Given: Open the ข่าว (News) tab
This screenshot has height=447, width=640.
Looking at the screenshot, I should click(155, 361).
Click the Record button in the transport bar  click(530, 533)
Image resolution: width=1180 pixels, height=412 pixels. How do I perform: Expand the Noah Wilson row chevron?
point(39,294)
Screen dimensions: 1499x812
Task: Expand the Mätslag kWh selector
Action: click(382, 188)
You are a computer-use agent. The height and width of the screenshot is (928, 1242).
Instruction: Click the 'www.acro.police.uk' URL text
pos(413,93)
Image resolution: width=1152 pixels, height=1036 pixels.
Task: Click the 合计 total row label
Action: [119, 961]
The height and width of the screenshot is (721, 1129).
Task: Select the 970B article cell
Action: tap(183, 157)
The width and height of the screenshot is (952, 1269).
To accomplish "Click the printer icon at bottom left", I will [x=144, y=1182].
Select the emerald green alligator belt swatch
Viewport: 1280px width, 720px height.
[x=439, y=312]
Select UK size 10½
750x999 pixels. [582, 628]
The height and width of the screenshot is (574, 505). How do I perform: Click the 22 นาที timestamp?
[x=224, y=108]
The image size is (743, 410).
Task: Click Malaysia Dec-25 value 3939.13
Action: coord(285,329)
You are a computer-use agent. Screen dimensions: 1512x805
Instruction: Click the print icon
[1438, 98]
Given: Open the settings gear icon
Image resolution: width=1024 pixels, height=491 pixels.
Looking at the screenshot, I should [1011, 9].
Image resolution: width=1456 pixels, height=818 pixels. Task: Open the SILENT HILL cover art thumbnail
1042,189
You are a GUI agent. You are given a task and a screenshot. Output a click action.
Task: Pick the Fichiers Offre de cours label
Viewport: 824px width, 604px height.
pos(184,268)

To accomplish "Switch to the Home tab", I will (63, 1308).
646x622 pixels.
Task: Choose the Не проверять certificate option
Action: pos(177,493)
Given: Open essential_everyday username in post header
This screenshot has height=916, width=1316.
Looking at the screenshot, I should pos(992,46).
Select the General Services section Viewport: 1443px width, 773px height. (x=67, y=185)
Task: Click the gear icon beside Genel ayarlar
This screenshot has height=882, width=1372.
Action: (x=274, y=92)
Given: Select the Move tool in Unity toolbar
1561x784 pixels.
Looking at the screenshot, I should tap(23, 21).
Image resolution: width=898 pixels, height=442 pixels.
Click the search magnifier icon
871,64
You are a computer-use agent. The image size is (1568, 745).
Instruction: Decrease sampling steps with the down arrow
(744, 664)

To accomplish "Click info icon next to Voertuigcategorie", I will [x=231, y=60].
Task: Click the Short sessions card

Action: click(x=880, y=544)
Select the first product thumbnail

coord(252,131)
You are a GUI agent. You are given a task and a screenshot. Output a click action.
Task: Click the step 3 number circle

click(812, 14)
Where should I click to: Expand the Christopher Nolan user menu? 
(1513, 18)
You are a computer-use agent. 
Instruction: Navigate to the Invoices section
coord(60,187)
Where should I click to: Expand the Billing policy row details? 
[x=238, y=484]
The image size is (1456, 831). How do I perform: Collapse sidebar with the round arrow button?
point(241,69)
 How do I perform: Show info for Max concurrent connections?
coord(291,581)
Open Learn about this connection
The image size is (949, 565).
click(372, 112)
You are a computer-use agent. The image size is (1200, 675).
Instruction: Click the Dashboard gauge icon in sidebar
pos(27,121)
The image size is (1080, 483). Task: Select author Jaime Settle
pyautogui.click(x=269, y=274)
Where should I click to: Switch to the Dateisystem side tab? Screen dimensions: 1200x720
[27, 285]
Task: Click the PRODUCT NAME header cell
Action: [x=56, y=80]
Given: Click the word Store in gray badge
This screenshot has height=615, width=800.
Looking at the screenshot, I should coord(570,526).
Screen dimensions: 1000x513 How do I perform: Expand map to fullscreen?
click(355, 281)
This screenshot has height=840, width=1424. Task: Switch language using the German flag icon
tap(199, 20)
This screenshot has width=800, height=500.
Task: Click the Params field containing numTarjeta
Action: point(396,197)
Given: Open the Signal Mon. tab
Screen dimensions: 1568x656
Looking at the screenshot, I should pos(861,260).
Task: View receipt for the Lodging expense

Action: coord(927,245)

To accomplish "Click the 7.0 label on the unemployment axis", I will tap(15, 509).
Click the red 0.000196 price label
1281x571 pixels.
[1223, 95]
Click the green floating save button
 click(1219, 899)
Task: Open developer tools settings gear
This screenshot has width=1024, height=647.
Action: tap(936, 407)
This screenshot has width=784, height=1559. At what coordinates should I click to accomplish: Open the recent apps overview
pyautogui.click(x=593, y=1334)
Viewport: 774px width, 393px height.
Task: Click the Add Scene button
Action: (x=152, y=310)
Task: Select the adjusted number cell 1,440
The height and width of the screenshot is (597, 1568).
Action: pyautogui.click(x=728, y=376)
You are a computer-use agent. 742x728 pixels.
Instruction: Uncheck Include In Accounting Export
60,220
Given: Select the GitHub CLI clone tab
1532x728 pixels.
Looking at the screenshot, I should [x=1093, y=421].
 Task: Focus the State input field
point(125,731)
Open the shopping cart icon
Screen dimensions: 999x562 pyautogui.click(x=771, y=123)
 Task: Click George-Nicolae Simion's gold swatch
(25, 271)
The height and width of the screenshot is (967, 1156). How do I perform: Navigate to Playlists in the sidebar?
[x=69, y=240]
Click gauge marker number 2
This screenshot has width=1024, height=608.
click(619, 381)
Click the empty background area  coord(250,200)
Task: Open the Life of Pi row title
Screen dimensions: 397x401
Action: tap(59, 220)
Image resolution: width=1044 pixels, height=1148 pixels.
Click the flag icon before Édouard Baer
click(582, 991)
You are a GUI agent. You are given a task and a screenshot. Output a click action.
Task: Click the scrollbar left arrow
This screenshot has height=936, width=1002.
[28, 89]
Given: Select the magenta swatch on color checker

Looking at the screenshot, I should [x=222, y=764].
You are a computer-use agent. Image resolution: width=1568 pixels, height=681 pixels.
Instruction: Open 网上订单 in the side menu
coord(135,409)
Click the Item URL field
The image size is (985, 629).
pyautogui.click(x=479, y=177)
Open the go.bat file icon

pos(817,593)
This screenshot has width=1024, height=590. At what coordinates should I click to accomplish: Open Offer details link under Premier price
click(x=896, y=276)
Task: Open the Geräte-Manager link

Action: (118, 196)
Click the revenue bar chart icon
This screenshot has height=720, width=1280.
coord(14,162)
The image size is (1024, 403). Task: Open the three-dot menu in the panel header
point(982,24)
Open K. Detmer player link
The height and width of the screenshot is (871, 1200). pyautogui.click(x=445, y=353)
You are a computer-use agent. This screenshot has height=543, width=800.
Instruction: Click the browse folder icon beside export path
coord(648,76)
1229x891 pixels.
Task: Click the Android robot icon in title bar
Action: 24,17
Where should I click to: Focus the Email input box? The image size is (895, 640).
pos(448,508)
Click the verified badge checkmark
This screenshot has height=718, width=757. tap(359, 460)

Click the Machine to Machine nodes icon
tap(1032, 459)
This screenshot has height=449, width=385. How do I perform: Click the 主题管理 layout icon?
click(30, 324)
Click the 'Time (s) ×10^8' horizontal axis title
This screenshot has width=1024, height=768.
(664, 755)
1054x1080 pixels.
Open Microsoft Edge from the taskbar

········

### TASK TO CARRY OUT
Taking the entries above, write out exactly each line from the one holding "This screenshot has height=936, width=1002." to the one holding "You are a computer-use agent. Image", both included, and stop there.

### ANSWER SPACE
This screenshot has height=936, width=1002.
[28, 89]
Given: Select the magenta swatch on color checker

Looking at the screenshot, I should [x=222, y=764].
You are a computer-use agent. Image resolution: width=1568 pixels, height=681 pixels.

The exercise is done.